Между тем Лиззи рассказывала мисс Расселл, что, по ее мнению, кто-то из врагов отца пытается убить его. Она утверждала, что болезнь от которой страдали ночью ее отец, мачеха и она сама, явилась результатом того, что кто-то намеренно отравил их молоко. Мисс Расселл старалась успокоить Лиззи, но безуспешно. Любопытно, что на суде защитник Лиззи пытался объяснить этот разговор ее «месячной женской слабостью». Расставаясь с мисс Расселл, она сказала: «Я чувствую, что-то висит надо мною, и не могу избавиться от этого ощущения».
Утро 4 августа 1892 года было таким же жарким, как и предыдущее. Остававшийся на ночь с Борденами, Джон Винникум Морс с удовольствием разделил с хозяевами щедрый завтрак, несмотря на то, что они все еще мучились от спазмов в желудке. Завтрак оказался таким обильным, что Бриджит, которая позднее доела остатки, вырвало на заднем дворе.
В 9.15 утра Морс отправился навестить других своих родственников, а Эндрю Борден ушел, чтобы решить какие-то дела в центре города. Вскоре Лиззи спустилась вниз и, пока Бриджит занималась домашней работой, съела легкий завтрак. Затем Эбби Борден попросила Бриджит помыть внизу окна и, захватив ведро и тряпку, Бриджит направилась через боковую дверь во двор. Важно, что дверь осталась незапертой. Бриджит терла окна и, как показала позднее, не видела в комнатах первого этажа никого, кроме обитателей дома, а примерно часом позже, закончив работу, она вернулась в дом и заперла за собой боковую дверь.
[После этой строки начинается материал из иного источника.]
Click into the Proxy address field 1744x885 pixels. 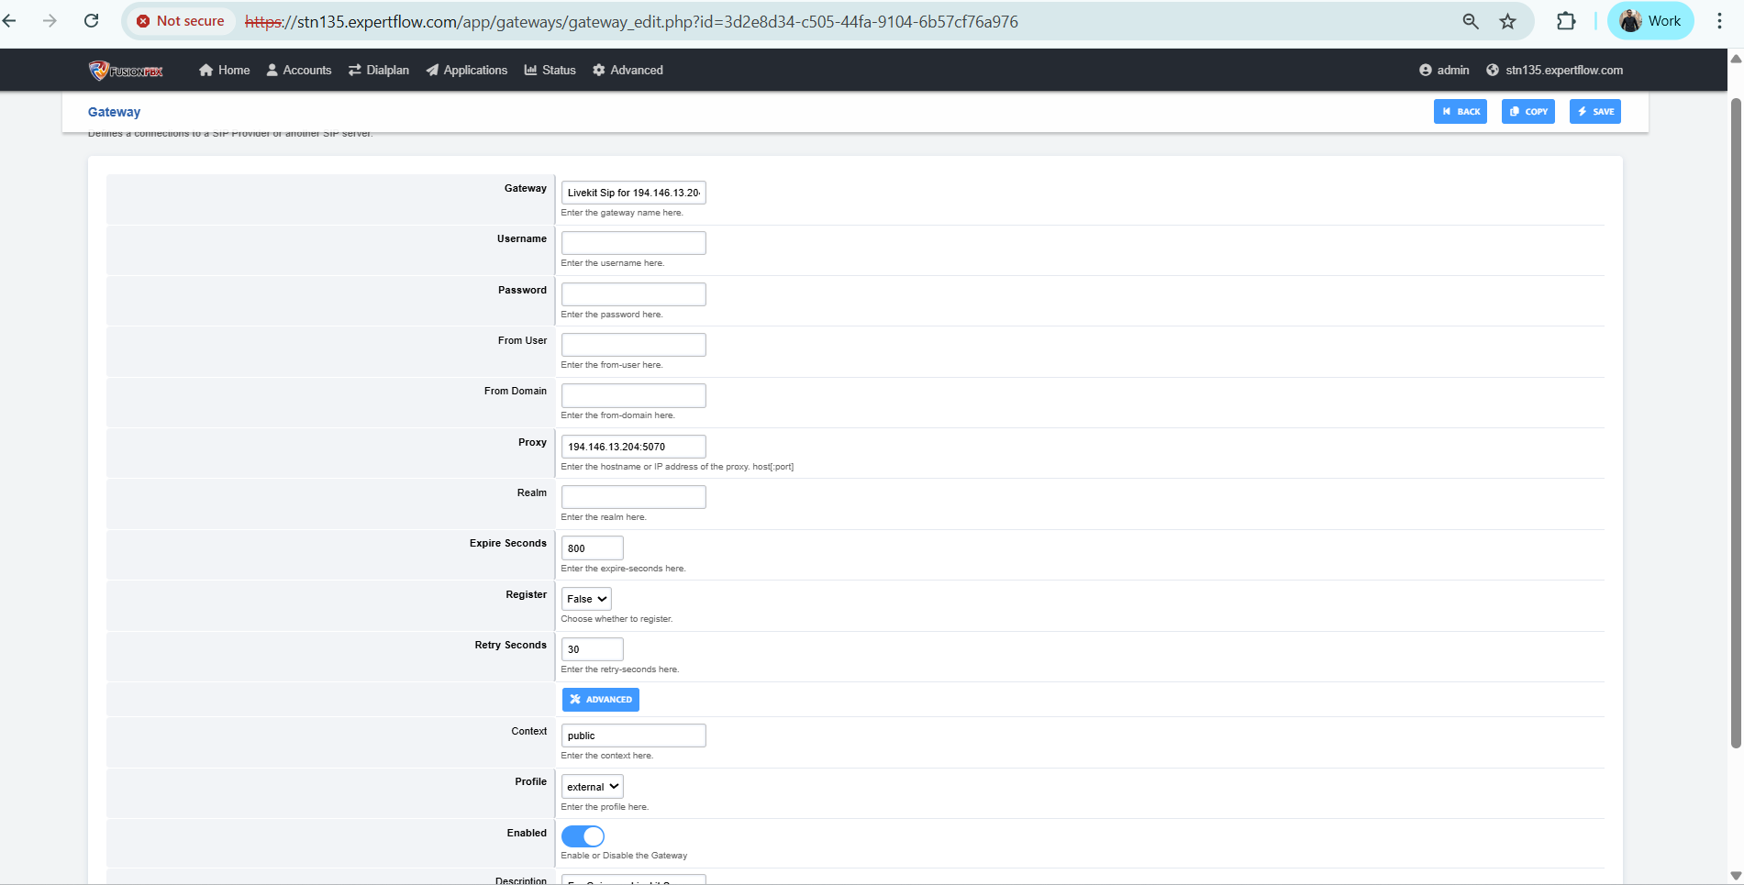[x=633, y=447]
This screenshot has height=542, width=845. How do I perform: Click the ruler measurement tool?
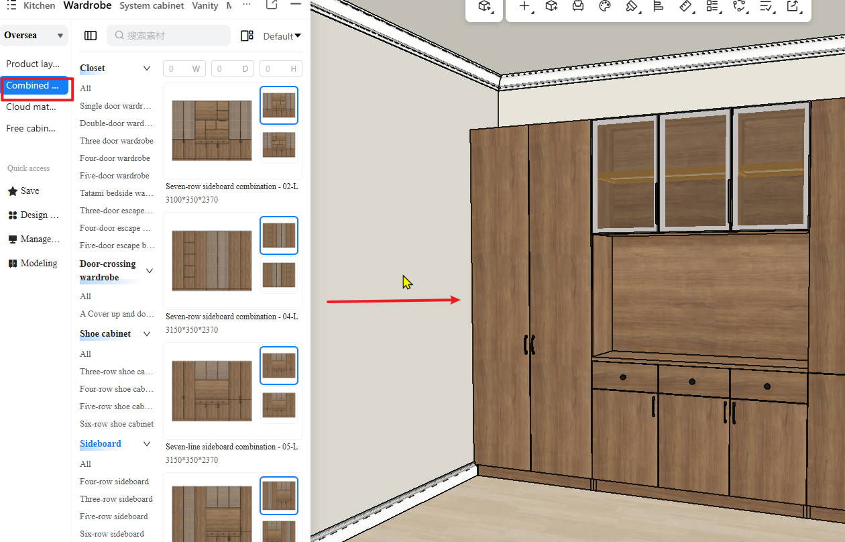(x=685, y=6)
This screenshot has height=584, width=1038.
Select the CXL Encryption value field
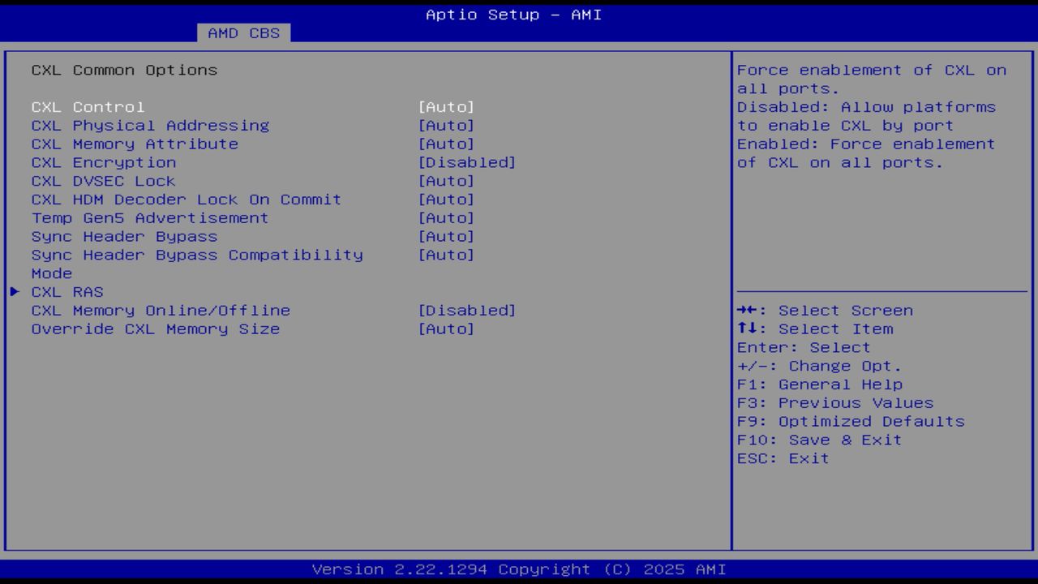[469, 162]
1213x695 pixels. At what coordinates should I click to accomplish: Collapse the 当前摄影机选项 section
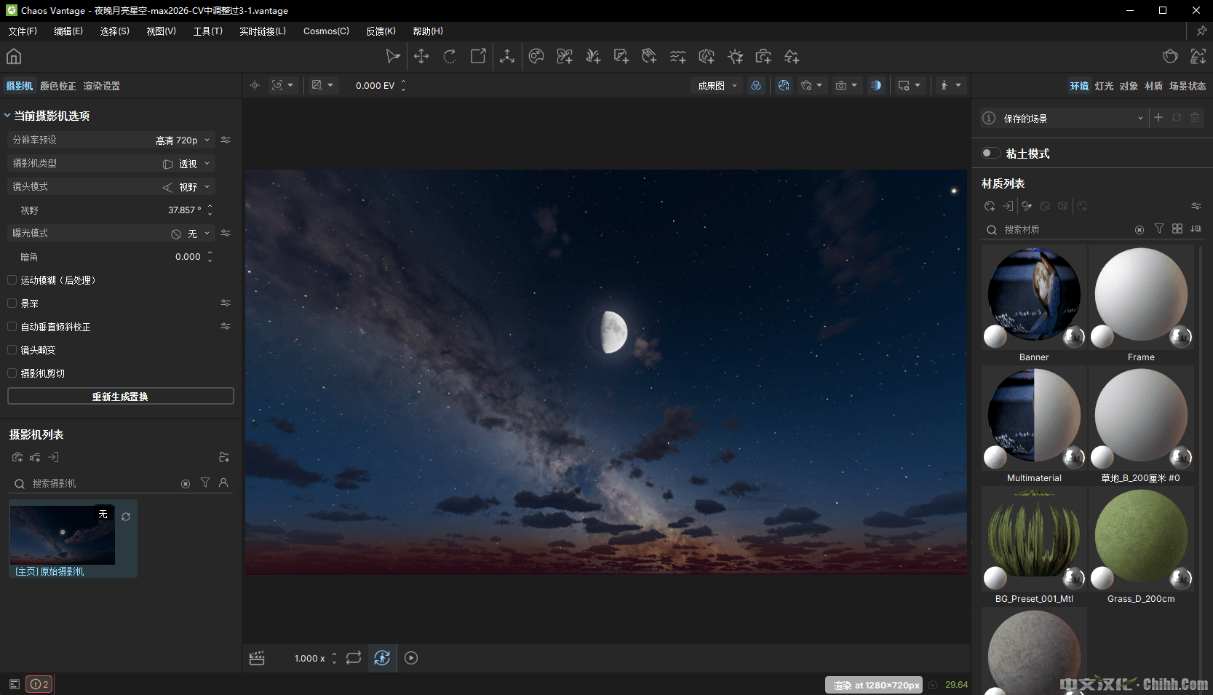point(7,116)
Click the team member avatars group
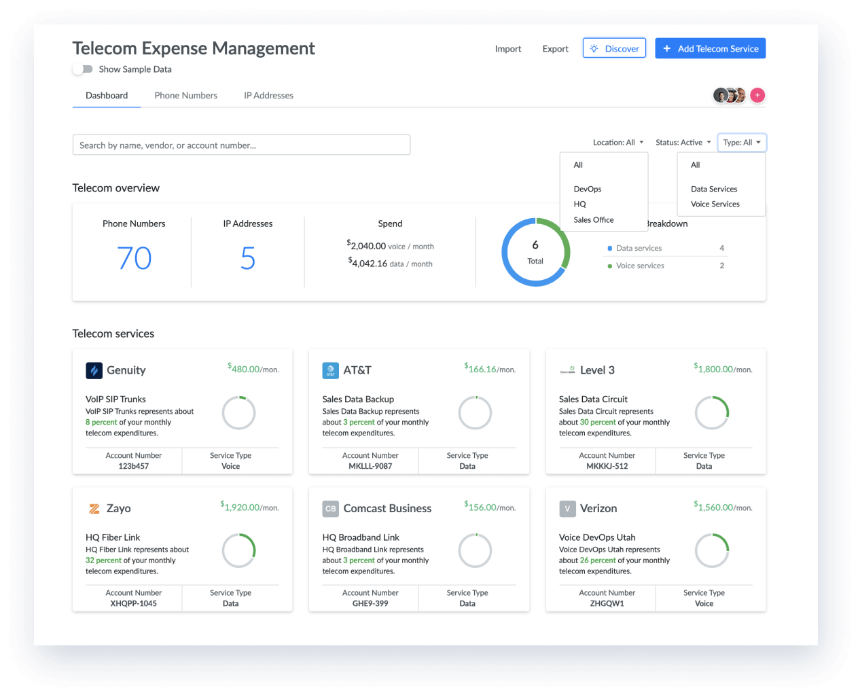 click(x=730, y=96)
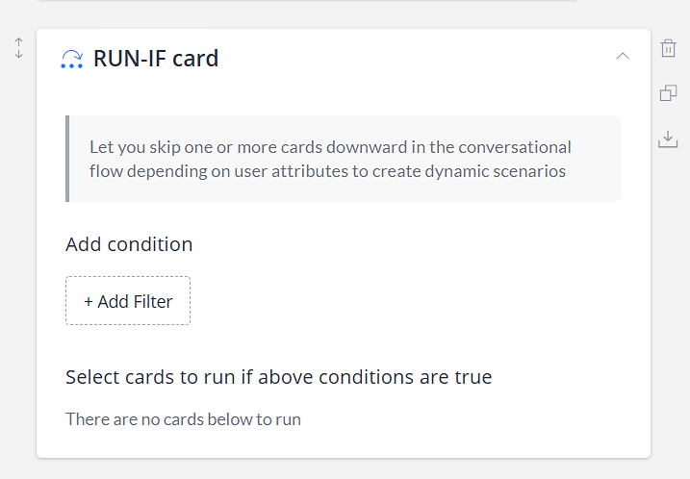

Затем, приблизительно в 10 часов утра, вернулся домой мистер Борден. Он забыл ключи и, обнаружив, что все двери в дом накрепко заперты, вынужден был постучаться. Бриджит впустила его, и, как она показала, когда мистер Борден вошел в прихожую, она услышала с верхней площадки, из спальни для гостей, странный смех. В суде Бриджит настаивала, что смех принадлежал Лиззи, но сама Лиззи клялась, что, когда ее отец вернулся домой, она находилась на кухне. Придя домой, мистер Борден узнал от дочери, что Эбби Борден получила записку относительно кого-то, кто тоже плохо себя почувствовал и умер. (Эта записка не была найдена полицией, и ее отсутствие позднее использовалось обвинителем как доказательство еще одной лжи Лиззи.)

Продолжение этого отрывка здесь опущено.